Quando a Nvidia percebeu que o seu futuro poderia estar na inteligência artificial?
Estamos investindo nessa área há mais de uma década. Não foi um sucesso que veio da noite para o dia. Percebemos que se iniciava uma onda na qual computação acelerada (accelerated computing) e a IA subiriam a um outro nível.
Um fator essencial, e que muitas vezes surpreende as pessoas, foi o papel do software. Na Nvidia, o número de engenheiros de software é o dobro do número de engenheiros de hardware.
A arquitetura do chip é superimportante, mas performance depende de toda a plataforma. O processador é a estrutura. O software é a chave para realizar o potencial dos processadores, que são ferramentas complicadas de serem usadas.
Apresentamos recentemente três conjuntos de ferramentas para desenvolver aplicações com a IA generativa.
O NeMo é voltado para os grandes modelos de linguagem (large language models), como o GPT. O BioNeMo foi criado especificamente para o desenvolvimento de medicamentos. O Picasso é para aplicações visuais, com a criação de imagens e vídeos.
Nos EUA e em diversas partes do mundo, discute-se como regular a inteligência artificial. A Nvidia tem uma posição sobre o tema?
Acreditamos que seja necessário haver regras para garantir a segurança. Somos a favor de uma regulação que proteja os usuários.

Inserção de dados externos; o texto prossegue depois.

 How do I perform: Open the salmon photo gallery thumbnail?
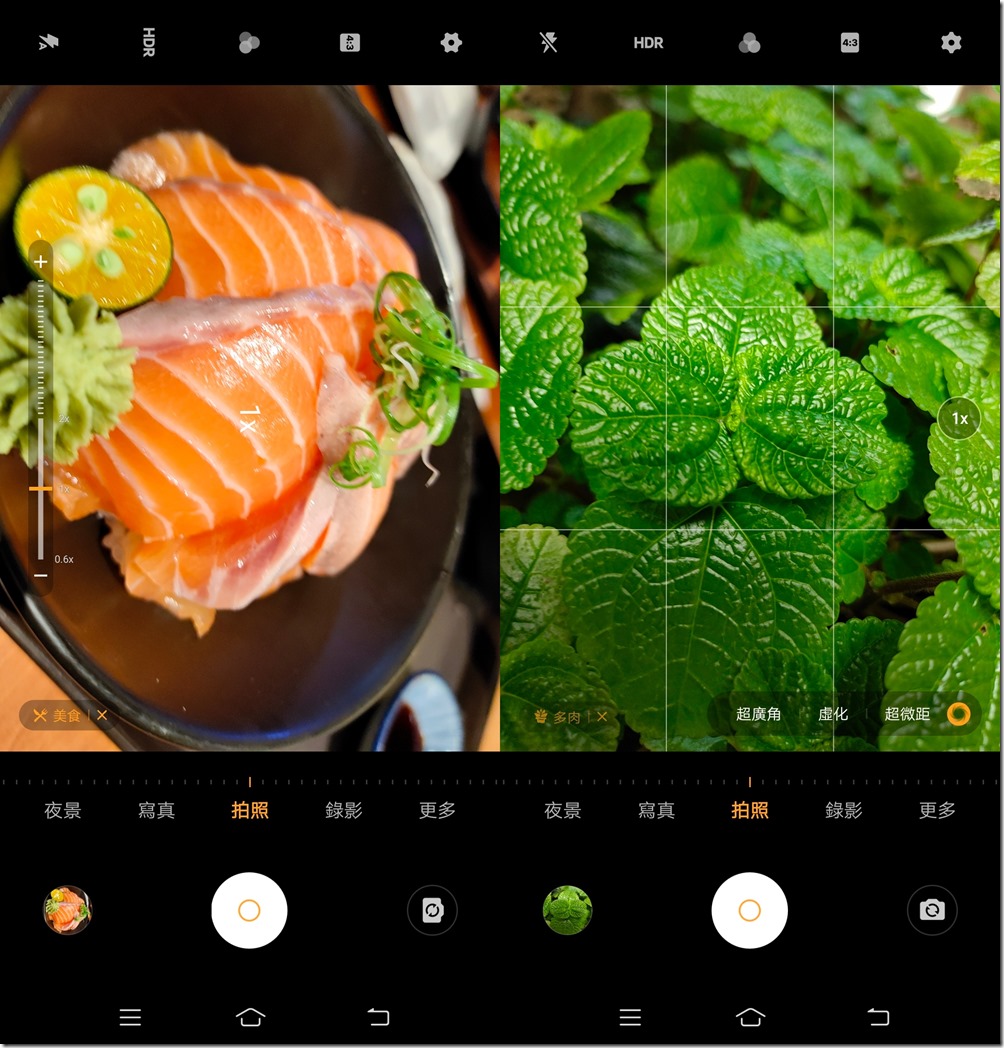[x=67, y=910]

De nossa parte, estamos também desenvolvendo programas e serviços que contribuam para dar maior segurança e combater a desinformação. Lançamos há pouco o Guardrails, um software que evita que o ChatGPT e outros aplicativos de IA generativa apresentam resultados que não sejam confiáveis e verdadeiros, como a criação, pela ferramenta de IA, de fake news ou distorção de fatos históricos.
A internet tem coisas extraordinárias, é uma plataforma formidável para ensinar e aprender. Mas pode também potencializar coisas terríveis.

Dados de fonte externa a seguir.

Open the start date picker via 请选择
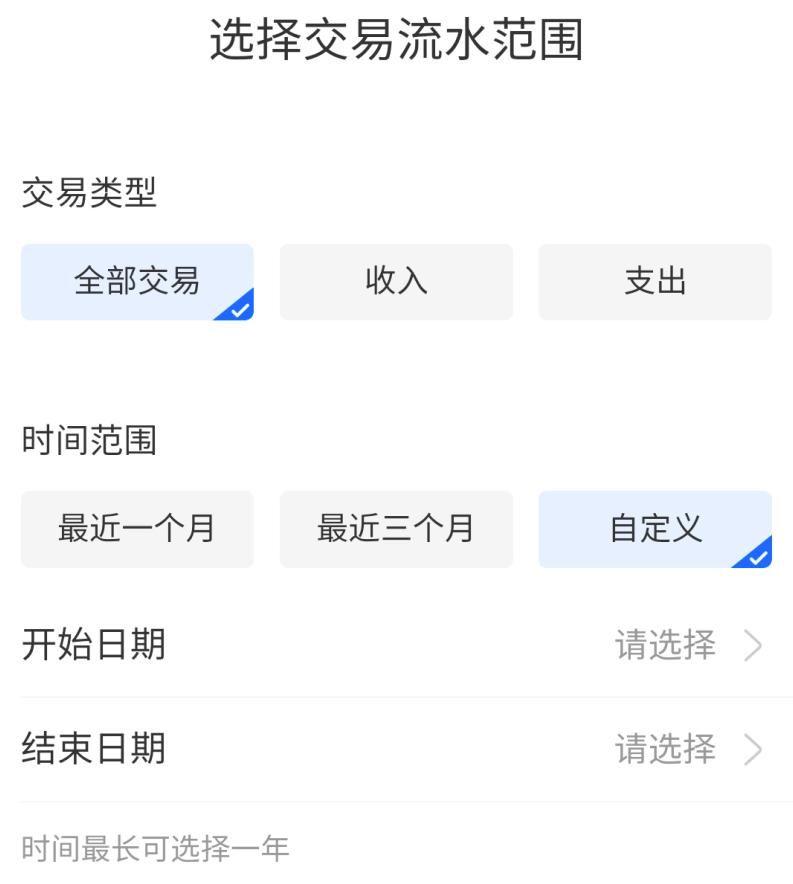The height and width of the screenshot is (884, 793). pyautogui.click(x=664, y=646)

Com a inteligência artificial não será diferente. O governo, a indústria, os usuários, todos terão que colaborar para que prevaleça o lado bom da IA. Precisamos definir padrões e fronteiras do que será aceitável, mantendo um equilibrando entre o filtro e a censura.

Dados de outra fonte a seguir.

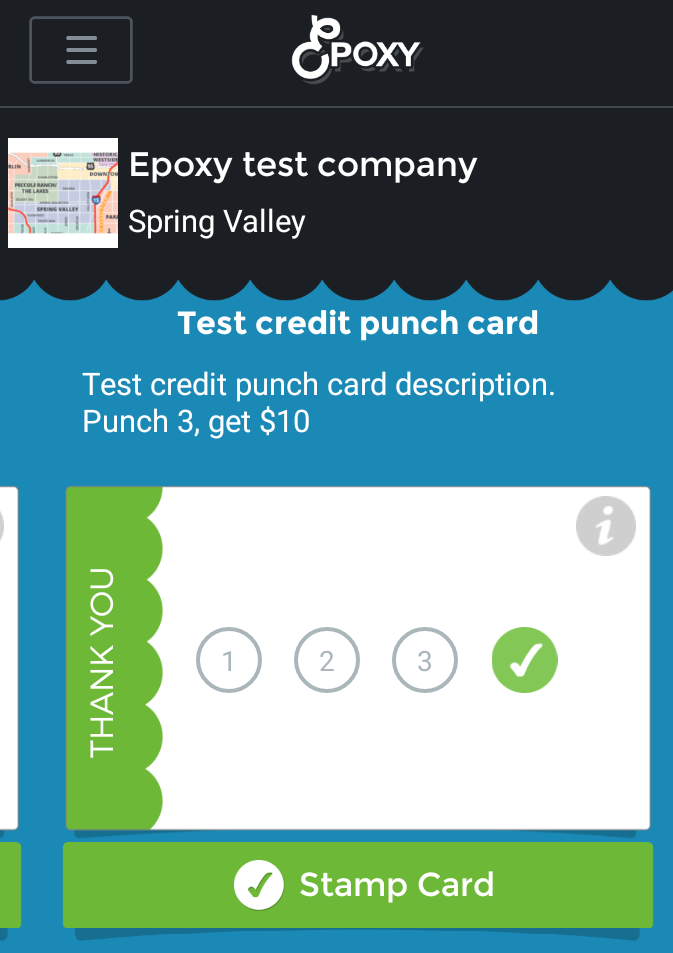
Task: Open Epoxy test company map thumbnail
Action: click(x=63, y=193)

O governo americano determinou que as empresas deixem de vender para a China os chips de última geração, usados em IA generativa. Como essa disputa geopolítica afeta a Nvidia?
Estamos seguindo a regulamentação. Diante da restrição, desenvolvemos um produto com menor desempenho, que foi autorizado pelo governo para ser exportado para a China. É verdade que existe uma demanda enorme para os nossos produtos no mercado chinês, mas seguimos todas as leis e regulamentações.
Temos uma longa parceria com TSMC, de Taiwan. Quando a empresa inaugurar as unidades de produção nos EUA, certamente alguns de nossos produtos serão feitos aqui.
Sobre as questões entre Taiwan e a China, não há muito que possamos fazer. As coisas são como são. Mas posso dizer que sem Taiwan talvez nossa indústria não tivesse chegado aonde se encontra atualmente.
Taiwan possui excelentes engenheiros, muito inovadores. Espero que não exista nenhum conflito aberto e que possamos manter essa nossa parceria.